Starting from the line that holds "Instruction: Click the Home grid icon", print each remaining line of the entries exactly, ending with the last.
━━━━━━━━
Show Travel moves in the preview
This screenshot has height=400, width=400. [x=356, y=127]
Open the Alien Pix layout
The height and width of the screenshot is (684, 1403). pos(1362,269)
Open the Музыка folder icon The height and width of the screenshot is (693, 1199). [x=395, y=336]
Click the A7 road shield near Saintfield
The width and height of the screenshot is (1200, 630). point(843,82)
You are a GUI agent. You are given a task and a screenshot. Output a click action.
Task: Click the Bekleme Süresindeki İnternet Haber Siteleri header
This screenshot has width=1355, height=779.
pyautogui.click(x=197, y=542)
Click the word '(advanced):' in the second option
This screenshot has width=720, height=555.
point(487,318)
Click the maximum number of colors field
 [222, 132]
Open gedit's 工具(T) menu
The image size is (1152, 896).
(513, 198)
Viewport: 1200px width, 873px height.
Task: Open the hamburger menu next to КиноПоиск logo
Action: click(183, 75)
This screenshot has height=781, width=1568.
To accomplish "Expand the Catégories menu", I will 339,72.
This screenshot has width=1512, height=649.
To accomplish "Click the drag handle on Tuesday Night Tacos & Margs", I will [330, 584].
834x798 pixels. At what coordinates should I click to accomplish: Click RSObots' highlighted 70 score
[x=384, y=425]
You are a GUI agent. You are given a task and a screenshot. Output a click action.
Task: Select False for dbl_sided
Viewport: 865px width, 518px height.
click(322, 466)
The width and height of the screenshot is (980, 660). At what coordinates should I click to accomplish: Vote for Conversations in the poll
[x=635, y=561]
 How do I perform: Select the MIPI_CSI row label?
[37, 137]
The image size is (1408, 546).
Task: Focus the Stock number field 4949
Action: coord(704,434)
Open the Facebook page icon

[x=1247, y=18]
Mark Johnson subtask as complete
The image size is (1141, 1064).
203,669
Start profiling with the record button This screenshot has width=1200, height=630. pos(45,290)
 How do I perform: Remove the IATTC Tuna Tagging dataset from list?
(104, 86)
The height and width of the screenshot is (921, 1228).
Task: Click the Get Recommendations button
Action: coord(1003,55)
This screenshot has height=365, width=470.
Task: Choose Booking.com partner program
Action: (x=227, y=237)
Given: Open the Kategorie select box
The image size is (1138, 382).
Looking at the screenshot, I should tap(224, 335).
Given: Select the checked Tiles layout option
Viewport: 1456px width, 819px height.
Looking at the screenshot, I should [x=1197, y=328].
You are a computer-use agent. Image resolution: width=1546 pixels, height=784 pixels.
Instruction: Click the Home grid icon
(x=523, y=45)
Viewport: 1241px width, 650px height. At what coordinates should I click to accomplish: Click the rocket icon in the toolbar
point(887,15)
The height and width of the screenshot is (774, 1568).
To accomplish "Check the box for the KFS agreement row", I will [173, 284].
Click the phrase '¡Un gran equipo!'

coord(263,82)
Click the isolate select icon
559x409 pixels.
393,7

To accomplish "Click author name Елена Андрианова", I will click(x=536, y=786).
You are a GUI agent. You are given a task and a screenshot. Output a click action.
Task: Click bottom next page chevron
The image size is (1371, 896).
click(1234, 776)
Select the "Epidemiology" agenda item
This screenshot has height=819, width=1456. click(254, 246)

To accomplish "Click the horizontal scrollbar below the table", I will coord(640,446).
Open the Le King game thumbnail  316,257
━━━━━━━━
### Written response
Instruction: Click the Home grid icon
(x=523, y=45)
Viewport: 1241px width, 650px height. At what coordinates should I click to accomplish: Click the rocket icon in the toolbar
point(887,15)
The height and width of the screenshot is (774, 1568).
To accomplish "Check the box for the KFS agreement row", I will [173, 284].
Click the phrase '¡Un gran equipo!'

coord(263,82)
Click the isolate select icon
559x409 pixels.
393,7

To accomplish "Click author name Елена Андрианова", I will click(x=536, y=786).
You are a GUI agent. You are given a task and a screenshot. Output a click action.
Task: Click bottom next page chevron
The image size is (1371, 896).
click(1234, 776)
Select the "Epidemiology" agenda item
This screenshot has height=819, width=1456. click(254, 246)

To accomplish "Click the horizontal scrollbar below the table", I will coord(640,446).
Open the Le King game thumbnail  316,257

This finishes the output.